- [EXERCISE INPUT]

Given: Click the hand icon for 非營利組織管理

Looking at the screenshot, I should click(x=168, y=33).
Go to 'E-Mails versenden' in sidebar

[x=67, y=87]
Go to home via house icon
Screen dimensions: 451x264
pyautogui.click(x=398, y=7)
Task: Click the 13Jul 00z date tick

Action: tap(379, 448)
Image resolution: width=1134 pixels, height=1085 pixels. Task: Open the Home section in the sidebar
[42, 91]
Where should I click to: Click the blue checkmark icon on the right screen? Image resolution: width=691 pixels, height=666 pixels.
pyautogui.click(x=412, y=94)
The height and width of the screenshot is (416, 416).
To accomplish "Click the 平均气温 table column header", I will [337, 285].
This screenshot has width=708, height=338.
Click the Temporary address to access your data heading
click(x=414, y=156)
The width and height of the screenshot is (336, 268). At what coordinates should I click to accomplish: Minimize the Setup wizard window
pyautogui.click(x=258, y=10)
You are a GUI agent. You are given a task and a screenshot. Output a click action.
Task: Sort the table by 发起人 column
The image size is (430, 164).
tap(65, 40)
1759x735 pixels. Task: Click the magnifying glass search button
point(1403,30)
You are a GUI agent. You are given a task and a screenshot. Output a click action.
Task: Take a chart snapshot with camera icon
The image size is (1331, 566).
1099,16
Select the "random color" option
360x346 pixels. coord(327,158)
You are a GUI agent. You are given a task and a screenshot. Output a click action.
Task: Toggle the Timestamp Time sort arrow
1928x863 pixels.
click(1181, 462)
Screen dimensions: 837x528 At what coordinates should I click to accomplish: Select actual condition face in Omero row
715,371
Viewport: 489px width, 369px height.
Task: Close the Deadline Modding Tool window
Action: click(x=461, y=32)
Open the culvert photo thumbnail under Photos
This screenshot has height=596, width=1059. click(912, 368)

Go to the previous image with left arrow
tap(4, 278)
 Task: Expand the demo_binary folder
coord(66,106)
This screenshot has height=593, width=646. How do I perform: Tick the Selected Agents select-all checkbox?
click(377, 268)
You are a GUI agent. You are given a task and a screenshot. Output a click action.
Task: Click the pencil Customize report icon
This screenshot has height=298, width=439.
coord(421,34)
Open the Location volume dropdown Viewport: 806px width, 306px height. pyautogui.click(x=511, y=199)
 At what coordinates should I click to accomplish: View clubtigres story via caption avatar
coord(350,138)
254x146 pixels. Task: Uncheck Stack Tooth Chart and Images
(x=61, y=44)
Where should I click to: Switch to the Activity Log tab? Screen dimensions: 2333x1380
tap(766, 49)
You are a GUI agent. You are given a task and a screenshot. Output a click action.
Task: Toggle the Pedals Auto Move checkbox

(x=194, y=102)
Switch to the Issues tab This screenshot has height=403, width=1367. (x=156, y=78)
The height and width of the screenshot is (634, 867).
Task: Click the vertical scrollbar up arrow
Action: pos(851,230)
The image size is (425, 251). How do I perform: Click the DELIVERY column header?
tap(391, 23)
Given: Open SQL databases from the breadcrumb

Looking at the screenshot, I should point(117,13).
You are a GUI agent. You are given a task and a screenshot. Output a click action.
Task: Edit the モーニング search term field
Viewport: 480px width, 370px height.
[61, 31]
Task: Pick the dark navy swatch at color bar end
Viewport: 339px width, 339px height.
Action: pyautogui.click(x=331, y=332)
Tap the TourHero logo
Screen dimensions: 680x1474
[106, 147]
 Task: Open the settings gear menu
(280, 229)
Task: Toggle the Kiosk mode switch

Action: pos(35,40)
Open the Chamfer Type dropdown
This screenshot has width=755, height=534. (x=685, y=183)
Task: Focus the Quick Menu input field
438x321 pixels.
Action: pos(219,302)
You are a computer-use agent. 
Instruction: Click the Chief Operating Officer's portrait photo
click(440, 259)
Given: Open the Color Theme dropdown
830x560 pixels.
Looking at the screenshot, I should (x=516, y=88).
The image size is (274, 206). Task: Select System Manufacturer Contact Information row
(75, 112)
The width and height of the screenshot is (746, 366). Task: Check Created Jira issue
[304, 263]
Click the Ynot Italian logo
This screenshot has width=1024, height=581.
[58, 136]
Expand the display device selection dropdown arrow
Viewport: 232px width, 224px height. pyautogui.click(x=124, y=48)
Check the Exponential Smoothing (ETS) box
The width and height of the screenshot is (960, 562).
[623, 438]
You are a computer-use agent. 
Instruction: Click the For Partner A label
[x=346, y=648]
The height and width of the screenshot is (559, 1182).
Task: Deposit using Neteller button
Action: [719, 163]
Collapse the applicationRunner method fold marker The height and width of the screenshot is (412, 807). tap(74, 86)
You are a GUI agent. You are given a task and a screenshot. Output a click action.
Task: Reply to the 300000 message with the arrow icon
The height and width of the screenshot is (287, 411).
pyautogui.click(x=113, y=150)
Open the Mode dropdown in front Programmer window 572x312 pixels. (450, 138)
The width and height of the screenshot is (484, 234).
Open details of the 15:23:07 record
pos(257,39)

- [WHAT IS BEING ASKED]
Within the data above, the span starting at the line containing "Given: Open SQL databases from the breadcrumb" and ending at the line containing "Task: Focus the Quick Menu input field" is to be retyped exactly, with no other lines.

- [RESPONSE AREA]
Given: Open SQL databases from the breadcrumb

Looking at the screenshot, I should point(117,13).
You are a GUI agent. You are given a task and a screenshot. Output a click action.
Task: Edit the モーニング search term field
Viewport: 480px width, 370px height.
[61, 31]
Task: Pick the dark navy swatch at color bar end
Viewport: 339px width, 339px height.
Action: pyautogui.click(x=331, y=332)
Tap the TourHero logo
Screen dimensions: 680x1474
[106, 147]
 Task: Open the settings gear menu
(280, 229)
Task: Toggle the Kiosk mode switch

Action: pos(35,40)
Open the Chamfer Type dropdown
This screenshot has width=755, height=534. (x=685, y=183)
Task: Focus the Quick Menu input field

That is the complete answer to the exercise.